Set of tasks:
• 1. Translate this sentence from the text on student loans in bankruptcy below into Spanish: "Undue hardship can be difficult to define and is largely up to the ruling of the court."
• 2. In the text on student loans in bankruptcy below, reproduce the passage that opens with the words containing "student loans dischargeable" and closes with "completing the bankruptcy process.".

Page text:
--- Start ---

Though the Brunner Test is commonly used by a court during the bankruptcy proceedings, there are a few other tests that may be implemented to determine eligibility for student loan discharge. The Totality of the Circumstances Test, for example, looks at all relevant factors in the situation. This is done to determine if paying student loans will cause undue hardship to the quality of life of the individual. Undue hardship can be difficult to define and is largely up to the ruling of the court. It can be useful to look at the past history of the court to determine the likelihood of success.

An Adversary Proceeding

Essentially, student loans are generally not looked at as dischargeable assets during the bankruptcy process. In order to bring student loans into the mix, an adversary proceeding must be filed along with the bankruptcy. To prepare for filing an adversary proceeding, it will be important to ensure that you have made a good faith effort to repay the debt. This means that you need to document communication with your lender to show that you made an effort to adjust the payment plan. These proceedings are separate proceedings from the regular bankruptcy processes, though they will occur in conjunction with the process.

Chapter 13 Bankruptcies

Chapter 13 bankruptcies generally include implementing a reasonable payment plan that will allow you to repay your debts. This may similarly help to lower your student loan payments. However, in most situations, you will still be responsible for the remaining debt after your repayment plan has concluded. This is different from dischargeable assets, which are generally discharged after all of the payments in the plan are made.  

Chapter 7 Bankruptcies

Through a Chapter 7 bankruptcy, the student loan debt may be discharged completely, though this is extremely uncommon. Chapter 7 bankruptcies generally sell off assets to repay debts and the remaining debt is frequently discharged. The ideal type of bankruptcy to file for will depend primarily on the overall situation, so it is important to consult with an experienced legal professional when undergoing the bankruptcy process. There are many different types of bankruptcies, though Chapter 13 and 7 Bankruptcies tend to be the most common for individuals.

Possible Outcomes

student loans dischargeable

Essentially, when you attempt to discharge your student loans, there are three possible outcomes. The first possibility is a complete discharge of student loans. In this situation, you will no longer be responsible for any remaining student loan debt. The second potential outcome is a partial discharge of the loan. This will result in a portion of the debt becoming discharged, which will reduce the total amount of debt and often the overall payments. They may also reduce the interest rate of the applicable loan. The final, and most common, outcome is no discharge of student loan debt, which will cause you to still be responsible for the student loan debt, even after completing the bankruptcy process.

--- End ---

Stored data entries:
--- Start ---

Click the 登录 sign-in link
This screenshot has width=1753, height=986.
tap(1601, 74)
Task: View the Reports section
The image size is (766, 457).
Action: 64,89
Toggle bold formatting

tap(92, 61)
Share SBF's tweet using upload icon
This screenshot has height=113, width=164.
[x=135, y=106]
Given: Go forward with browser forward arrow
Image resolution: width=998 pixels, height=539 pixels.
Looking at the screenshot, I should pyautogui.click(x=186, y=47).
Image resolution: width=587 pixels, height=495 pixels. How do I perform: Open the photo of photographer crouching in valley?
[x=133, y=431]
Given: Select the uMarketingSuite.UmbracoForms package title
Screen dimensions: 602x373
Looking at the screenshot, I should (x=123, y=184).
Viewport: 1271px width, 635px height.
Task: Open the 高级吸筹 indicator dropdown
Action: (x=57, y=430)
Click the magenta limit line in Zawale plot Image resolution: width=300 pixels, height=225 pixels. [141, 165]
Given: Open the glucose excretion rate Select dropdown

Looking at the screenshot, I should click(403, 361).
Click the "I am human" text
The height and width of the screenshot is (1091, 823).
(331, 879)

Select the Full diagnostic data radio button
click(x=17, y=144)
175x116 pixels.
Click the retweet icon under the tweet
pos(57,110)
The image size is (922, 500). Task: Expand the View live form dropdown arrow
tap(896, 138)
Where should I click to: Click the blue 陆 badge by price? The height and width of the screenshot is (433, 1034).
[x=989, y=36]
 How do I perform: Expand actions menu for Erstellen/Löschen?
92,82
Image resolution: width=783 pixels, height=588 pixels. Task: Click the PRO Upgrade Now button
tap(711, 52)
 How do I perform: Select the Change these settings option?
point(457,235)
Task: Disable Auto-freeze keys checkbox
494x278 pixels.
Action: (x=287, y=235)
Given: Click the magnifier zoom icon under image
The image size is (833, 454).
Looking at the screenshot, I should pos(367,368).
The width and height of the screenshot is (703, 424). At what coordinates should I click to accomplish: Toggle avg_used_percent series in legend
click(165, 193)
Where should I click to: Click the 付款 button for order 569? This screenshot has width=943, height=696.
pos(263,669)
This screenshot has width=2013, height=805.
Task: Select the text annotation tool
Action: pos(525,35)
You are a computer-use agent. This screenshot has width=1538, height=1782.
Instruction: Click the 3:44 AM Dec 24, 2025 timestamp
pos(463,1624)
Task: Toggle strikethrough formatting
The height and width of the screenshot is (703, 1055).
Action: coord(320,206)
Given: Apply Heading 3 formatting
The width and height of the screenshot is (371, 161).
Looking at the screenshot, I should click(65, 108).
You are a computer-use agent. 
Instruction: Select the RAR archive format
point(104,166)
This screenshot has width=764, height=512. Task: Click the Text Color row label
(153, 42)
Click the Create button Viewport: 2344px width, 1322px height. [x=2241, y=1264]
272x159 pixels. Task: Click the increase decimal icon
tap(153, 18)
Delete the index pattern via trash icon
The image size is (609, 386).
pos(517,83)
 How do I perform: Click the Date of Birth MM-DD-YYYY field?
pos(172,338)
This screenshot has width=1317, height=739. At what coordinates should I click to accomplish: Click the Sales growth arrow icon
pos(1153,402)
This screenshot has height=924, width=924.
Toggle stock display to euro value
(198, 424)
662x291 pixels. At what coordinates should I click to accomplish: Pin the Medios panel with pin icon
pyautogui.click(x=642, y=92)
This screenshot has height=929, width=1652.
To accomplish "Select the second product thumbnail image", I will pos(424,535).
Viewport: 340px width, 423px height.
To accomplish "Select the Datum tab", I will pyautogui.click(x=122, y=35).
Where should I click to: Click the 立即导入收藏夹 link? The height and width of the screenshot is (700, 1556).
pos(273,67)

--- End ---

Task responses:
• 1. La dificultad excesiva puede ser difícil de definir y depende en gran medida del fallo del tribunal.

• 2.
student loans dischargeable

Essentially, when you attempt to discharge your student loans, there are three possible outcomes. The first possibility is a complete discharge of student loans. In this situation, you will no longer be responsible for any remaining student loan debt. The second potential outcome is a partial discharge of the loan. This will result in a portion of the debt becoming discharged, which will reduce the total amount of debt and often the overall payments. They may also reduce the interest rate of the applicable loan. The final, and most common, outcome is no discharge of student loan debt, which will cause you to still be responsible for the student loan debt, even after completing the bankruptcy process.